ACS Cent Sci. 2018 Mar 28;4(3):372-377. doi: 10.1021/acscentsci.7b00548. Epub 2018 Feb 21.
Developing catalysts that produce each stereoisomer of a desired product selectively is a longstanding synthetic challenge. Biochemists have addressed this challenge by screening nature's diversity to discover enzymes that catalyze the formation of complementary stereoisomers. We show here that the same approach can be applied to a new-to-nature enzymatic reaction, alkene cyclopropanation via carbene transfer. By screening diverse native and engineered heme proteins, we identified globins and serine-ligated "P411" variants of cytochromes P450 with promiscuous activity for cyclopropanation of unactivated alkene substrates. We then enhanced their activities and stereoselectivities by directed evolution: just 1-3 rounds of site-saturation mutagenesis and screening generated enzymes that transform unactivated alkenes and electron-deficient alkenes into each of the four stereoisomeric cyclopropanes with up to 5,400 total turnovers and 98% enantiomeric excess. These fully genetically encoded biocatalysts function in whole cells in mild, aqueous conditions and provide the first example of enantioselective, intermolecular iron-catalyzed cyclopropanation of unactivated alkenes.

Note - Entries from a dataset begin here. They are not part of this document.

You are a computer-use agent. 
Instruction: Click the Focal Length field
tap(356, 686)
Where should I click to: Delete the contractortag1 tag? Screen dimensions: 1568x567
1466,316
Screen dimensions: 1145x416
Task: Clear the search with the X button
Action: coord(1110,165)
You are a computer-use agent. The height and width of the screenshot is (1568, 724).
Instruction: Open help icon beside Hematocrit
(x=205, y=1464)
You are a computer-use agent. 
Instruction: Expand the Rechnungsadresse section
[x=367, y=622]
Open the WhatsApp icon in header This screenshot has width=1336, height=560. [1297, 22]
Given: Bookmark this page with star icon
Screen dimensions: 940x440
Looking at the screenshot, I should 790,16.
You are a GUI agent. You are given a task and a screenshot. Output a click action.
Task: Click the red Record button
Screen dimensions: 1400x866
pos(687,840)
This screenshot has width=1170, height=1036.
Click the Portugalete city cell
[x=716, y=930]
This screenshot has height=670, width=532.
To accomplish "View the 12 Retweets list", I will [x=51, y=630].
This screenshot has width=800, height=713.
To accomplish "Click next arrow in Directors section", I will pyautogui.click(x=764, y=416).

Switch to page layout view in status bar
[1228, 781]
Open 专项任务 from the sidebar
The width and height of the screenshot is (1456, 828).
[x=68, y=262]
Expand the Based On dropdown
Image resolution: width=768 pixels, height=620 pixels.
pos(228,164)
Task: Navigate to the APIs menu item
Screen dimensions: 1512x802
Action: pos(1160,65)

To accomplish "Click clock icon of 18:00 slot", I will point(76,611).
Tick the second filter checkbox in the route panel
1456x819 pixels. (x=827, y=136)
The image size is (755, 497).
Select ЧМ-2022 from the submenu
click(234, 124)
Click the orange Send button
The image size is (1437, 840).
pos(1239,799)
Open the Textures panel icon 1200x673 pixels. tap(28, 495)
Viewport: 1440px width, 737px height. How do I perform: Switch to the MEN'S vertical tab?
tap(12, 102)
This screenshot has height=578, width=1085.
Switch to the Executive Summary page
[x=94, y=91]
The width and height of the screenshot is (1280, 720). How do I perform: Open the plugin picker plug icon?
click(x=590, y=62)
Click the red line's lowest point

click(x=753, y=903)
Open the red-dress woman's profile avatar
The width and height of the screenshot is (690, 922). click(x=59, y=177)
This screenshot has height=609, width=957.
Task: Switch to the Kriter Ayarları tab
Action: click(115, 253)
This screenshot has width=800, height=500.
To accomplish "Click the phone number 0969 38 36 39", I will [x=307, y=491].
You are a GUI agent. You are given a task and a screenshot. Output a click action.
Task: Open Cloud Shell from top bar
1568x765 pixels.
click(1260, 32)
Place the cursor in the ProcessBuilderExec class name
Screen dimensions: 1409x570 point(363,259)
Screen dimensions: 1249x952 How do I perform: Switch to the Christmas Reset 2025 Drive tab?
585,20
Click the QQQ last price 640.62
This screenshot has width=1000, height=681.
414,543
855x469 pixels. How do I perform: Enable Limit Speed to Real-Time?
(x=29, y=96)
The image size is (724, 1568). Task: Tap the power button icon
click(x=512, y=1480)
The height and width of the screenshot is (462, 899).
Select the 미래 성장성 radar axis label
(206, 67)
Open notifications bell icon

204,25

开发能够选择性地生成目标产物的每种立体异构体的催化剂是一项长期存在的合成挑战。生物化学家通过筛选自然界的多样性来应对这一挑战,以发现催化互补立体异构体形成的酶。我们在此表明,相同的方法可应用于一种新的天然酶促反应,即通过卡宾转移进行烯烃环丙烷化反应。通过筛选各种天然和工程化的血红素蛋白,我们鉴定出血红蛋白以及细胞色素P450的丝氨酸连接的“P411”变体,它们对未活化的烯烃底物进行环丙烷化反应具有混杂活性。然后,我们通过定向进化提高了它们的活性和立体选择性:仅进行1至3轮位点饱和诱变和筛选,就产生了能将未活化的烯烃和缺电子烯烃转化为四种立体异构环丙烷中的每一种的酶,总周转数高达5400,对映体过量率达98%。这些完全由基因编码的生物催化剂在温和的水性条件下在全细胞中发挥作用,并提供了未活化烯烃对映选择性、分子间铁催化环丙烷化反应的首个实例。